CANADIAN CAR DEALER PLEADS GUILTY TO DRUG CONSPIRACY AND MONEY LAUNDERING
Admits Involvement in Smuggling More than 30,000 kilos of BC Bud Marijuana
DEVRON D. QUAST, 38, of Abbotsford, British Columbia, pleaded guilty today in U.S. District Court in Seattle to Conspiracy to Distribute Cocaine and Marijuana and Conspiracy to Engage in Money Laundering. QUAST was arrested in June 2008, following a three year investigation that involved undercover officers and resulted in the seizure of more than 1,700 pounds of cocaine, 7,000 pounds of BC Bud and about $3.5 million. QUAST faces a mandatory minimum ten years in prison and up to life in prison when sentenced by Chief U.S. District Judge Robert S. Lasnik on March 6, 2009. QUAST’s plea agreement states that he intends to apply for treaty transfer to Canada immediately following his sentencing. QUAST had been held at the Federal Detention Center at Sea-Tac since his arrest.
According to records filed in the case, drugs were hidden inside hollowed out logs on trucks, within the false walls of cargo containers and vehicles, within loads of commercial lumber and beauty bark, inside large PVC pipes, and within the interior of a propane tanker. Some loads were carried on foot across the international border between the United States and Canada. QUAST oversaw the day to day operations of the drug transportation, even providing insurance to the Canadian marijuana suppliers that drugs would be successfully smuggled into the U.S. While involved at a high level in the drug conspiracy, QUAST was employed as General Manager at his father’s car dealership, Don Quast Hyundai.
On the day QUAST was arrested with co-defendant Robert L. Shannon, law enforcement seized an additional $60,000 and hundreds of pounds of BC Bud that the ring was attempting to traffick into the U.S. QUAST and Shannon had come to Ferndale to meet with the undercover officer in connection with the drug deal.
Other defendants who have entered guilty pleas include:
Phillip W. Stone, 45, Abbotsford, British Columbia, who obtained containers and trailers to transport BC Bud into the U.S. pleaded guilty to Conspiracy to Distribute Cocaine and Marijuana on November 17, 2008, and is scheduled to be sentenced on February 13, 2009.
John H. Fairweather pleaded guilty to Conspiracy to Distribute Cocaine and Marijuana on October 16, 2008, and is scheduled to be sentenced January 19, 2009.
Chance Gerrior, 42, Arlington, Washington, allowed his property to be used to store marijuana. PGerrior pleaded guilty October 9, 2008, to Misprision of a Felony and is scheduled to be sentenced January 9, 2009.
Korinne Doggett, 42, Arlington, Washington, allowed marijuana to be stored at her home. On October 1, 2008, she pleaded guilty to a misdemeanor charge of Possessing a Controlled Substance.
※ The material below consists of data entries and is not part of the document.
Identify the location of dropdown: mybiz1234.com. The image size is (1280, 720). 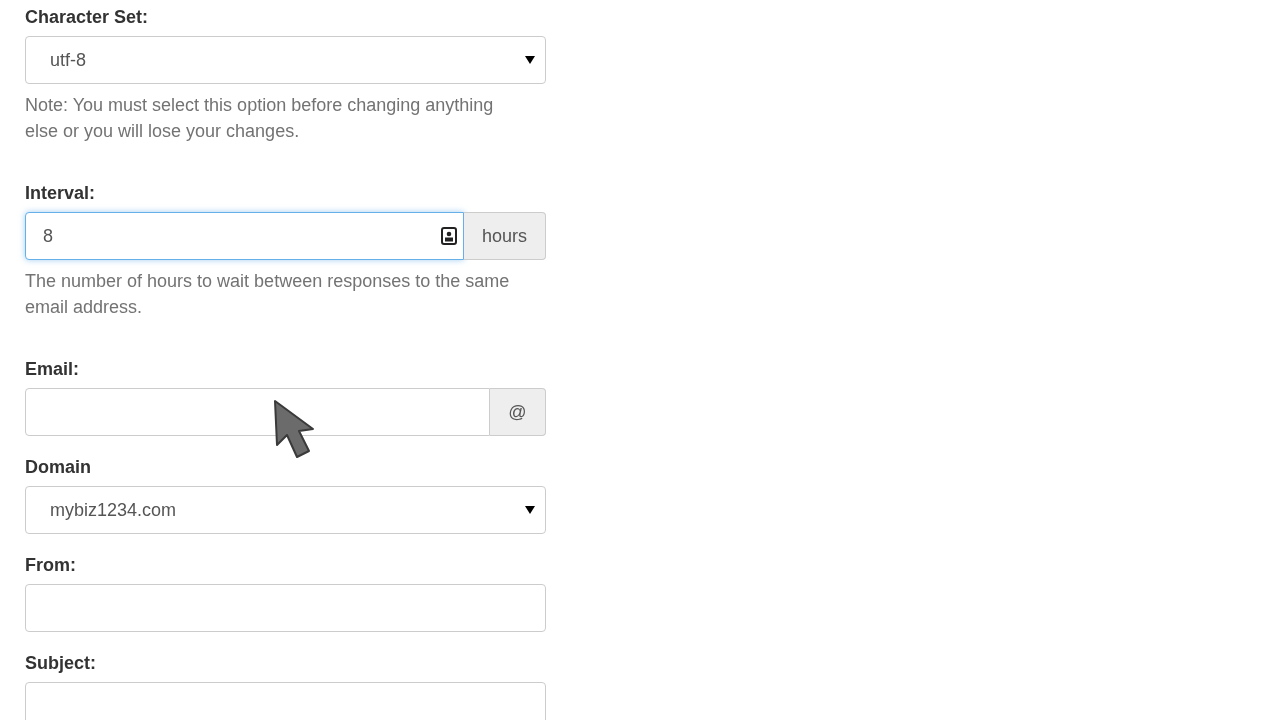
(286, 510).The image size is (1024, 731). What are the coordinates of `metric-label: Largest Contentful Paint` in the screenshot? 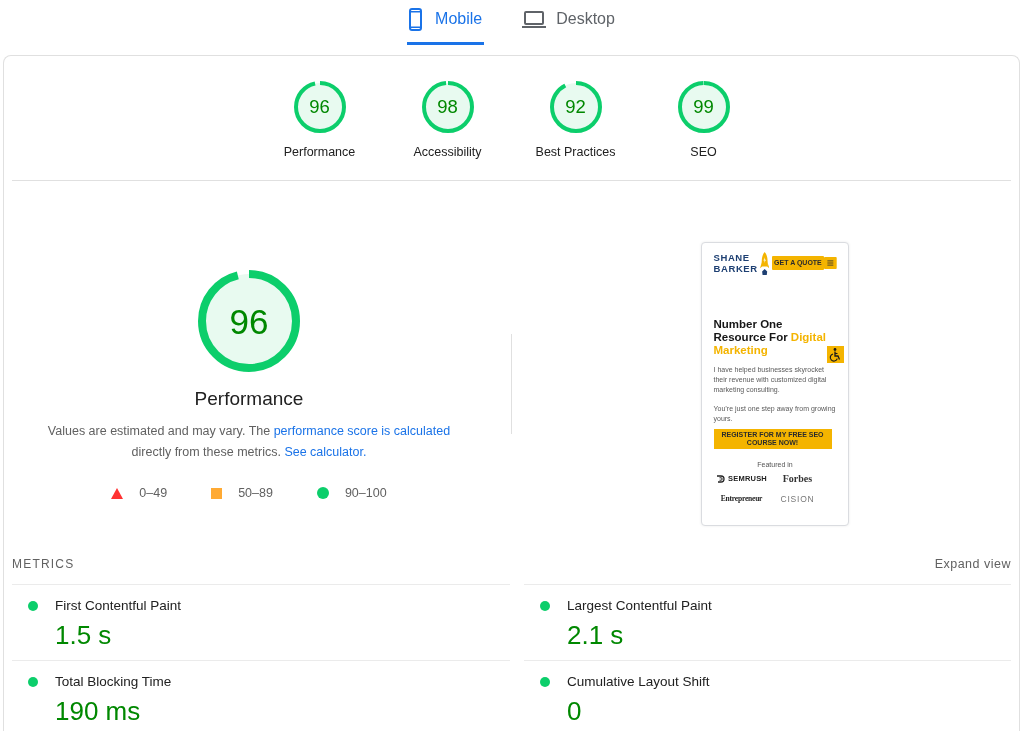 It's located at (640, 606).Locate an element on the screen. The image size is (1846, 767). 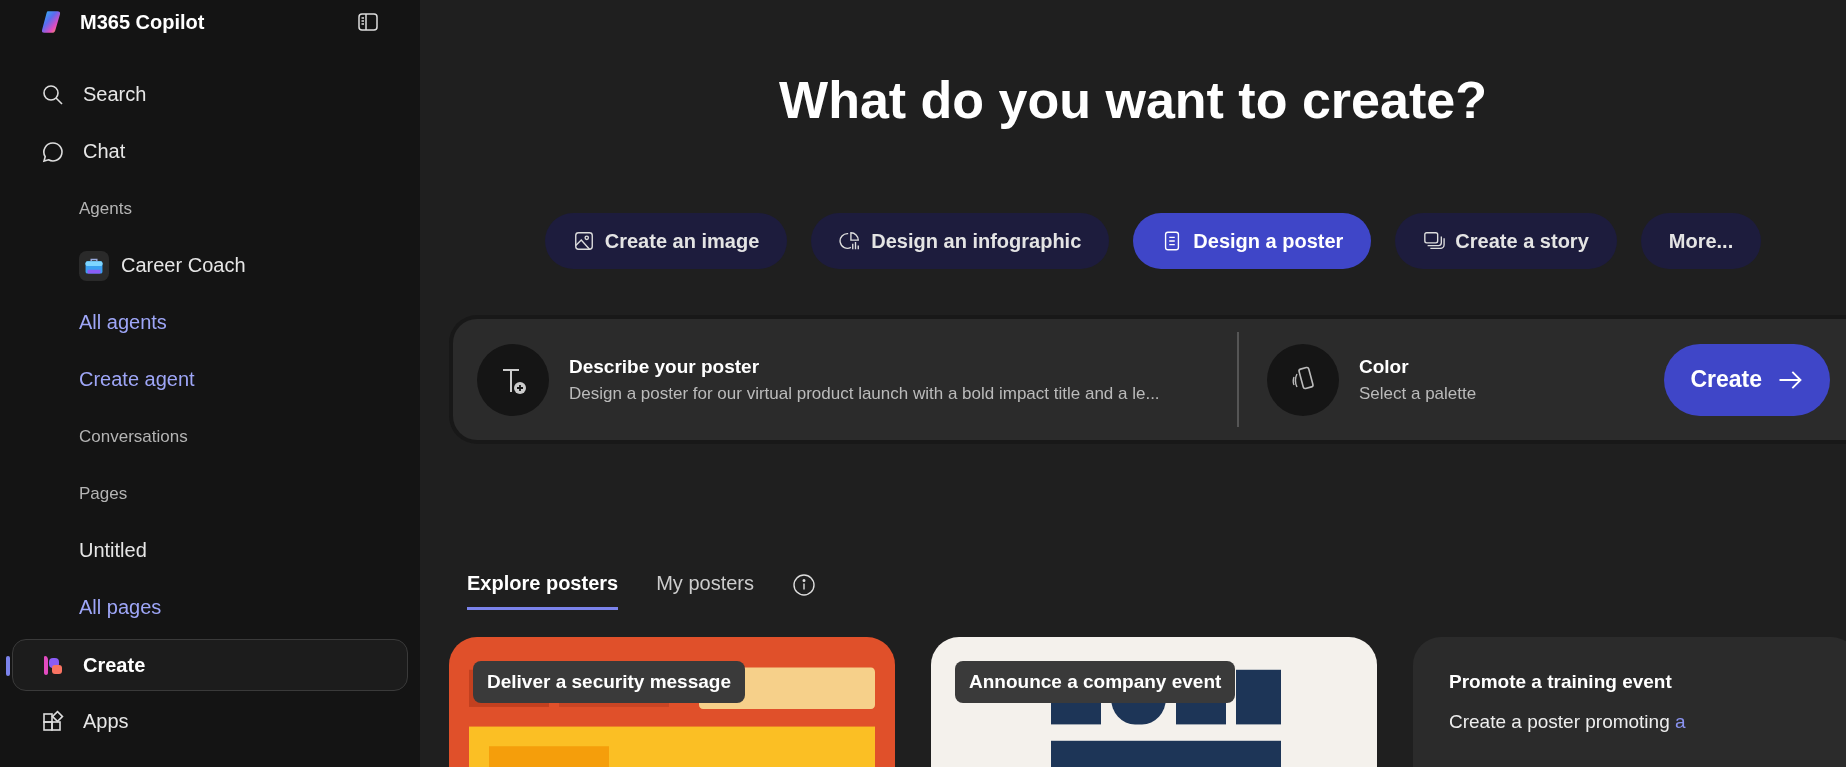
nav-item: Chat is located at coordinates (210, 152).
Dogget is scheduled to be sentenced December 10, 2008.
These defendants are all scheduled for trial on February 23, 2009, in front of Chief U.S. District Judge Robert S. Lasnik:
Robert J. Shannon, 38, of Maple Ridge, British Columbia, who was allegedly in charge of distributing the narcotics on behalf of the Hells Angels Outlaw Motorcycle gang and others.
Richard Jansen, 33, Chilliwack, British Columbia, owner of Scorpion Transport Services, allegedly assisted the organization by driving his trucks across the border to facilitate future smuggling.
Jesse Holmes, 64, Blaine, Washington, allegedly provided a Bellingham warehouse where the drug organization stored loads of marijuana.
Todd Gabriel, 41, Everett, Washington allegedly delivered loads of marijuana in western Washington and California.
To date, 40 defendants have been charged in connection with the investigation. Twelve of them are Canadian. Some of the defendants are from as far away as Iowa, Illinois, and Ontario, Canada,
This was an Organized Crime and Drug Enforcement Task Force (OCDETF) investigation, providing supplemental federal funding to the federal and state agencies involved. This investigation was lead by U.S. Immigration and Customs Enforcement (ICE), with significant support from the Drug Enforcement Administration (DEA), and the Snohomish Regional Drug Task Force.
The case is being prosecuted by Assistant United States Attorney Douglas Whalley and Special Assistant United States Attorney Adam Cornell. Mr. Cornell is a Deputy Snohomish County Prosecutor specially designated to prosecute drug cases in federal court.